* **Records contained in a dataset**:
* * * * * * * * *

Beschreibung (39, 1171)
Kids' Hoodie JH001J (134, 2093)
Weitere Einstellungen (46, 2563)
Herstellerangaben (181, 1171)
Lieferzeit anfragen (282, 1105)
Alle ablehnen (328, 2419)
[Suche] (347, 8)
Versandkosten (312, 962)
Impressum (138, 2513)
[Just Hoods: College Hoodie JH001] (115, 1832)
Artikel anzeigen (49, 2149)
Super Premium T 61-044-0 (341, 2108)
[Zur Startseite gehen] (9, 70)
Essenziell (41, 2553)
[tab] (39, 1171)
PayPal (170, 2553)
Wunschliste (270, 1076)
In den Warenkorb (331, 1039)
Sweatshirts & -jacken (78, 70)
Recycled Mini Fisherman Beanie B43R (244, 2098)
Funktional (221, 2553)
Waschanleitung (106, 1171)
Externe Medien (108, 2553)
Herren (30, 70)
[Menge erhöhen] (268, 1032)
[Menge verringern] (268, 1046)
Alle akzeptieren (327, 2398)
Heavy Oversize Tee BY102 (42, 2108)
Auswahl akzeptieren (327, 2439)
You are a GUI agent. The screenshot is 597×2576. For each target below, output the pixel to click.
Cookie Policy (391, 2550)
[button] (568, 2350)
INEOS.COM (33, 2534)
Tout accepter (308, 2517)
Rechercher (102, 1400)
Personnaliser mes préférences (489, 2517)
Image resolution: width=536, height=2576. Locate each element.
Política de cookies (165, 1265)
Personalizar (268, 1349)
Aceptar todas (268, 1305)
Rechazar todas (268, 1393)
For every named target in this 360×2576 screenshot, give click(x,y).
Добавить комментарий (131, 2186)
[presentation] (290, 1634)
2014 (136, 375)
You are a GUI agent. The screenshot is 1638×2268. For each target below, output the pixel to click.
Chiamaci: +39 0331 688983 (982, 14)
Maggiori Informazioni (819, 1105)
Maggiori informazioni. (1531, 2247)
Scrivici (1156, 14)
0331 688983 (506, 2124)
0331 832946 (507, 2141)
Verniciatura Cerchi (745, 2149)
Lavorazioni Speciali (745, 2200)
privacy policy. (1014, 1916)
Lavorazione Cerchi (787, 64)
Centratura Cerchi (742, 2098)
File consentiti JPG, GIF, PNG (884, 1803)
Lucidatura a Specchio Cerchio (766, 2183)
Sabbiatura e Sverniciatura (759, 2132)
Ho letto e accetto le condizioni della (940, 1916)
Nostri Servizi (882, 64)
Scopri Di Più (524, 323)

* * * * * * * * *

* **Action item**: As listed above, the lines from the line with "Personalizar (268, 1349)" to the line with "Maggiori Informazioni (819, 1105)" are to be echoed exactly, with both ends included and nothing added.

* **Solution to this task**:
Personalizar (268, 1349)
Aceptar todas (268, 1305)
Rechazar todas (268, 1393)
For every named target in this 360×2576 screenshot, give click(x,y).
Добавить комментарий (131, 2186)
[presentation] (290, 1634)
2014 (136, 375)
You are a GUI agent. The screenshot is 1638×2268. For each target below, output the pixel to click.
Chiamaci: +39 0331 688983 (982, 14)
Maggiori Informazioni (819, 1105)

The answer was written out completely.